Regulation of cardiac IKs potassium current by membrane phosphatidylinositol 4,5-bisphosphate.

作者信息

Ding Wei-Guang, Toyoda Futoshi, Matsuura Hiroshi

机构信息

Department of Physiology, Shiga University of Medical Science, Otsu, Shiga 520-2192, Japan.

出版信息

J Biol Chem. 2004 Dec 3;279(49):50726-34. doi: 10.1074/jbc.M409374200. Epub 2004 Sep 13.

DOI:10.1074/jbc.M409374200
PMID:15364935
Abstract

Regulation of the slowly activating component of delayed rectifier K+ current (IKs) by membrane phospholipid phosphatidylinositol 4,5-bisphosphate (PtdIns-(4,5)P2) was examined in guinea pig atrial myocytes using the whole-cell patch clamp method.
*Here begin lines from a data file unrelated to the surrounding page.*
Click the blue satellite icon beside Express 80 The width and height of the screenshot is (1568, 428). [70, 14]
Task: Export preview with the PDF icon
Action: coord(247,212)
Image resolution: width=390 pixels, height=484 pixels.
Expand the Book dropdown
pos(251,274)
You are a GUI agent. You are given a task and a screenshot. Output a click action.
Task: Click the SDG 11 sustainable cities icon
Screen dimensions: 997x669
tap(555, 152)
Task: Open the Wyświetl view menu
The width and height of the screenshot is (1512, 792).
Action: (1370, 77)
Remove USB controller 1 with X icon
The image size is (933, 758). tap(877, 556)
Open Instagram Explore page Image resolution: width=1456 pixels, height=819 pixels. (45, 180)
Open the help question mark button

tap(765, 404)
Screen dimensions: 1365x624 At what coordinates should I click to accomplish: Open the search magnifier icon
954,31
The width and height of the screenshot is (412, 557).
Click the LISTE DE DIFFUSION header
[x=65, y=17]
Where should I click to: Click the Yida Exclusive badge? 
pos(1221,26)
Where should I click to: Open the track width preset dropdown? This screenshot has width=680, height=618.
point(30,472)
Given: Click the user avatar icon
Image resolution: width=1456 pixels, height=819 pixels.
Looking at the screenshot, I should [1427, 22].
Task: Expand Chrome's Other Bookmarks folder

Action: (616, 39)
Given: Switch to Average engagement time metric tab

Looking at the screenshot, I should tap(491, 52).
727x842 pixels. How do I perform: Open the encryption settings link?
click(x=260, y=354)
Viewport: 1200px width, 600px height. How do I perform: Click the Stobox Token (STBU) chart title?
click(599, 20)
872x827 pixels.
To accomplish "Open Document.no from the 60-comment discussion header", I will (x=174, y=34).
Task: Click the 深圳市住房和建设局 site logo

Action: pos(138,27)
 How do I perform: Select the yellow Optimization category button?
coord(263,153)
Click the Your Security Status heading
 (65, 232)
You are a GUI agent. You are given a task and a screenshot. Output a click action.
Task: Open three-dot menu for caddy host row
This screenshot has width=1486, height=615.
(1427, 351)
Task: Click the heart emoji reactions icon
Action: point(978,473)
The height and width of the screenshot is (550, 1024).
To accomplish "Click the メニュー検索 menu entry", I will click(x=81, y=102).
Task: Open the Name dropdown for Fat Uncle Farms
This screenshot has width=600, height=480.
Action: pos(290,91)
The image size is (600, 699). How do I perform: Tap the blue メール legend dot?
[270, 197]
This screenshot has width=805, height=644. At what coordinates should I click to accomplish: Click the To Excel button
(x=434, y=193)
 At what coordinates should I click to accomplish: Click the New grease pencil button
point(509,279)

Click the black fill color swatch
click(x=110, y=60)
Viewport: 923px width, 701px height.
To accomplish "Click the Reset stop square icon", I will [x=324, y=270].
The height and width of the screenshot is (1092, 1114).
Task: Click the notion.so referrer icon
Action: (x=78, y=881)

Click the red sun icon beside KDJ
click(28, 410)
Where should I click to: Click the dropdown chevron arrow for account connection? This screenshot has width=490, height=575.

IKs was elicited by depolarizing voltage steps given from a holding potential of -50 mV, and the effect of various test reagents on IKs was assessed by measuring the amplitude of tail current elicited upon return to the holding potential following a 2-s depolarization to +30 mV. Intracellular application of 50 microM wortmannin through a recording pipette evoked a progressive increase in IKs over a 10-15-min period to 208.5 +/- 14.6% (n = 9) of initial magnitude obtained shortly after rupture of the patch membrane. Intracellular application of anti-PtdIns(4,5)P2 monoclonal antibody also increased the amplitude of IKs to 198.4 +/- 19.9% (n = 5). In contrast, intracellular loading with exogenous PtdIns(4,5)P2 at 10 and 100 mum produced a marked decrease in the amplitude of IKs to 54.3 +/- 3.8% (n = 5) and 44.8 +/- 8.2% (n = 5), respectively. Intracellular application of neomycin (50 microM) or aluminum (50 microM) evoked an increase in the amplitude of IKs to 161.0 +/- 13.5% (n = 4) and 150.0 +/- 8.2% (n = 4), respectively. These results strongly suggest that IKs channel is inhibited by endogenous membrane PtdIns(4,5)P2 through the electrostatic interaction with the negatively charged head group on PtdIns(4,5)P2. Potentiation of IKs by P2Y receptor stimulation with 50 microM ATP was almost totally abolished when PtdIns(4,5)P2 was included in the pipette solution, suggesting that depletion of membrane PtdIns(4,5)P2 is involved in the potentiation of IKs by P2Y receptor stimulation. Thus, membrane PtdIns(4,5)P2 may act as an important physiological regulator of IKs in guinea pig atrial myocytes.

摘要

采用全细胞膜片钳方法,在豚鼠心房肌细胞中研究了膜磷脂磷脂酰肌醇4,5 - 二磷酸(PtdIns-(4,5)P2)对延迟整流钾电流(IKs)慢激活成分的调节作用。IKs由从 - 50 mV的钳制电位给出的去极化电压阶跃诱发,通过测量在去极化至 + 30 mV持续2 s后回到钳制电位时诱发的尾电流幅度,评估各种测试试剂对IKs的影响。通过记录微管向细胞内施加50 μM渥曼青霉素,在10 - 15分钟内IKs逐渐增加,达到膜片破裂后不久获得的初始幅度的208.5 ± 14.6%(n = 9)。向细胞内施加抗PtdIns(4,5)P2单克隆抗体也使IKs幅度增加到198.4 ± 19.9%(n = 5)。相反,向细胞内加载10 μM和100 μM的外源性PtdIns(4,5)P2分别使IKs幅度显著降低至54.3 ± 3.8%(n = 5)和44.8 ± 8.2%(n = 5)。向细胞内施加新霉素(50 μM)或铝(50 μM)分别使IKs幅度增加到161.0 ± 13.5%(n = 4)和150.0 ± 8.2%(n = 4)。这些结果强烈表明,IKs通道受到内源性膜PtdIns(4,5)P2通过与PtdIns(4,5)P2带负电荷的头部基团的静电相互作用的抑制。当移液管溶液中包含PtdIns(4,5)P2时,用50 μM ATP刺激P2Y受体对IKs的增强作用几乎完全被消除,这表明膜PtdIns(4,5)P2的消耗参与了P2Y受体刺激对IKs的增强作用。因此,膜PtdIns(4,5)P2可能是豚鼠心房肌细胞中IKs的重要生理调节因子。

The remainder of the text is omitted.